评估instruct模型的代码 humaneval 除了python 其他都有问题，跑出来分都为0

deepseek-ai / DeepSeek-Coder

DeepSeek Coder: Let the Code Write Itself

https://coder.deepseek.com/

MIT License

6.01k stars 433 forks source link

评估instruct模型的代码 humaneval 除了python 其他都有问题，跑出来分都为0 #82

Closed Nightbringers closed 6 months ago

Nightbringers commented 6 months ago

可否给一个其他语言的脚本例子？我跑python语言的得分是正常的，但是把脚本里的语言换成其他语言比如java就会出现0分的情况。

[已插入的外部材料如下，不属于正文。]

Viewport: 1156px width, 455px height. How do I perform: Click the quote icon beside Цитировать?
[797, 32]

DejianYang commented 6 months ago

可以分享下测试的脚本吗，模型的输出会保留到一个文件中，然后运行评测，请先检查下模型的输出是否正常？

Nightbringers commented 6 months ago

LANG="java" OUPUT_DIR="output" MODEL="deepseek-coder-6.7b-instruct"

CUDA_VISIBLE_DEVICES=0 python eval_instruct.py \ --model "deepseek-coder-6.7b-instruct-chat" \ --output_path "$OUPUT_DIR/${LANG}.$MODEL.jsonl" \ --language $LANG \ --temp_dir $OUPUT_DIR

你好，测试脚本是这样写的，看看有什么问题呢，就是语言那里写python是可以的，换成其他语言就是0分

DejianYang commented 6 months ago

deepseek-coder-6.7b-instruct-chat 是我们的模型吗？检查了模型的输出文件，结果正常吗？

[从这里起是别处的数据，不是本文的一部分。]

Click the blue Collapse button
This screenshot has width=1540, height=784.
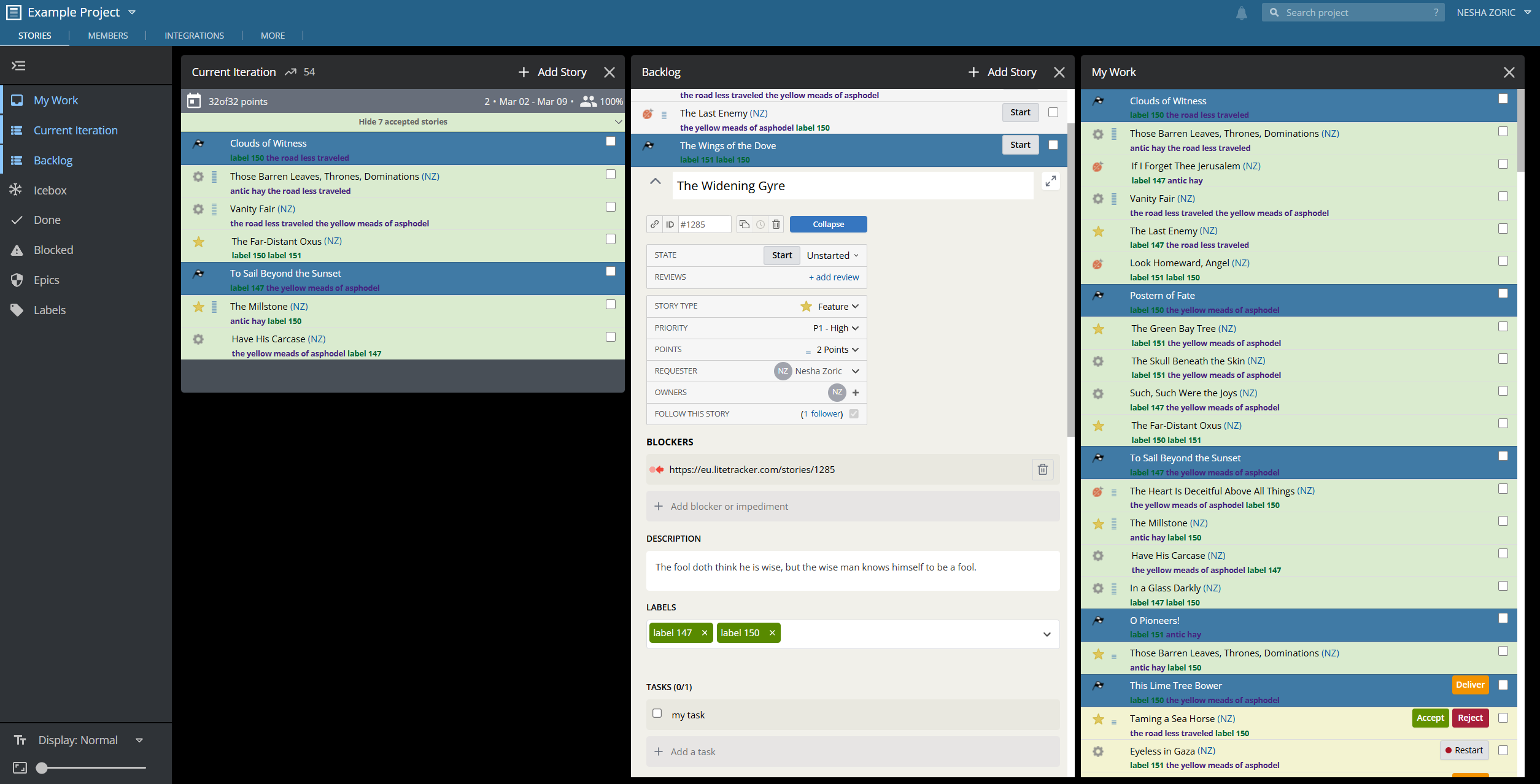click(829, 225)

Nightbringers commented 6 months ago

对是你们的chat模型，看了模型的输出文件，看起来挺正常的。这个脚本写的有问题吗？

我看介绍里有这么一句话： Additionally, for various programming languages, the execution path may differ. Please ensure you update the appropriate paths in the humaneval/execution.py file accordingly. 是哪里需要修改吗

DejianYang commented 6 months ago

对是你们的chat模型，看了模型的输出文件，看起来挺正常的。这个脚本写的有问题吗？

我看介绍里有这么一句话： Additionally, for various programming languages, the execution path may differ. Please ensure you update the appropriate paths in the humaneval/execution.py file accordingly. 是哪里需要修改吗

每种语言需要安装对应的编译器并添加到环境变量中，不然需要通过execution.py 指定对应的目录。你可以在Debug下错误信息就知道是否是测评的问题。

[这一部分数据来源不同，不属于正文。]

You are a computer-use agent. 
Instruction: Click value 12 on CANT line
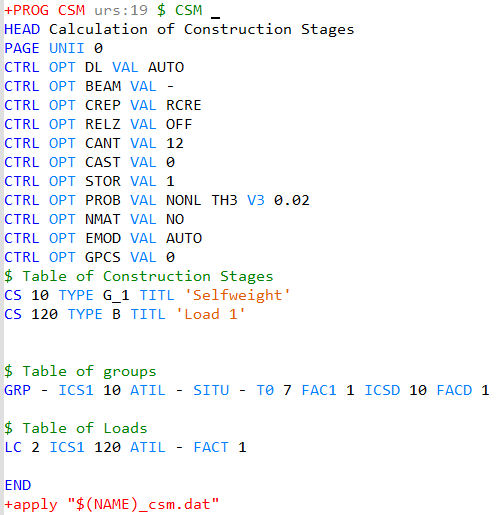[x=175, y=143]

Nightbringers commented 6 months ago

请问怎么通过execution.py 指定对应的目录呢？可否给一个示例

我深入测试了一下打印是这个错误 failed: compilation error

DejianYang commented 6 months ago

请问怎么通过execution.py 指定对应的目录呢？可否给一个示例

我深入测试了一下打印是这个错误 failed: compilation error https://github.com/deepseek-ai/DeepSeek-Coder/blob/791c8e2c2c5f89032041010efa60776eb4306d58/Evaluation/HumanEval/human_eval/execution.py#L16C1-L21C13 例如node_exec = "/home/user/node/bin/"